Garden produces success

The Spokesman-Review

For Joey, Paul, Ashley, Kristina and the other students in the Family Connections Program at the Bancroft Center of Spokane School District 81, summer school took on a whole new dimension this year.

Instead of sitting inside with paper and pencil, they added dirt, seeds, sun and water to the curriculum in the form of a brand new raised bed vegetable garden set up on the school grounds.

They had a wonderful time learning to plant, grow, harvest and then prepare corn, six kinds of tomatoes, pumpkins, watermelon, cantaloupe, herbs, onions, lettuce, peppers, carrots, peas, zucchini and giant sunflowers.

They also harvested something else with their experiences; something more important than the vegetables themselves.

They harvested a sense of hope, accomplishment and success; how to work together; and how to problem solve when something didn’t go right with THEIR vegetables.

This kind of experience is in short supply for kids whose everyday lives are filled with major challenges that sometimes have kept them from growing and thriving in an ordinary classroom.

The garden was the brainchild of Francesca DePaolo, alternative program specialist in the Family Connections Program at Bancroft, and Camille Sullivan of the WSU Spokane County Cooperative Extension Food Sense Program. The two had been working together during the 2004-5 school year to help the fourth-to-eighth grade students learn about healthy nutrition and how to cook simple meals. Since they were already cooking food, they thought it would be good to grow some of it themselves.

A chance conversation with Mary Lou Reid, a longtime volunteer with Second Harvest Inland Northwest’s Community Gardens Program, brought dirt, lumber, seeds, plants and manpower together to turn an asphalt and wood chip-covered play area into five raised beds ready for the kids to plant and tend.

Most had never grown a garden, never planted a seed or pulled a fresh carrot out of the ground. This was entirely new to them. But it didn’t take long for them to adopt the garden as their own.

First they learned that hauling wheelbarrows of dirt was hard work, especially when you were as big as the wheelbarrow and it was raining.

“Almost (all the students) volunteered to help,” said Sullivan. They learned how to set out plants and how deep to plant seeds.

Then came the hard part for a bunch of eager kids; they waited. Every day in between watering and weeding, they checked to see if anything had come up. Pretty soon, in spite of cold weather and rain, things began appearing.

Over the next few months, they dealt with birds eating the lettuce (solved with a bird deflector made out of an eagle kite and old CDs), crop failure (the peas didn’t come up) and impatience (picking a few things before they were ready).

Finally, they began to harvest things to take to their cooking classes.

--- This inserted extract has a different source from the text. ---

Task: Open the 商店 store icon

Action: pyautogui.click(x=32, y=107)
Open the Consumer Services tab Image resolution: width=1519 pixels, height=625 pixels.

“It was like going on a treasure hunt,” said Sullivan. “If they harvested it out of the garden, when they came back in, they made sure they had theirs to dice and chop up.” One of the kids even showed everyone else how to cook fried green tomatoes.

The garden project generated new interest in the summer program.

“This year the garden made our summer program very special,” says Teresa Hurliman, principal at Bancroft. “It gave a common focus and common theme for kids to really organize themselves around. They seek the garden. It doesn’t represent work to them. It’s fun and calming.”

Sadly, recent budget cuts in the funding for the mental health part of the program have put the prospects of next year’s garden program in jeopardy.

“We are going to be challenged to look for ways to continue it,” says Hurliman.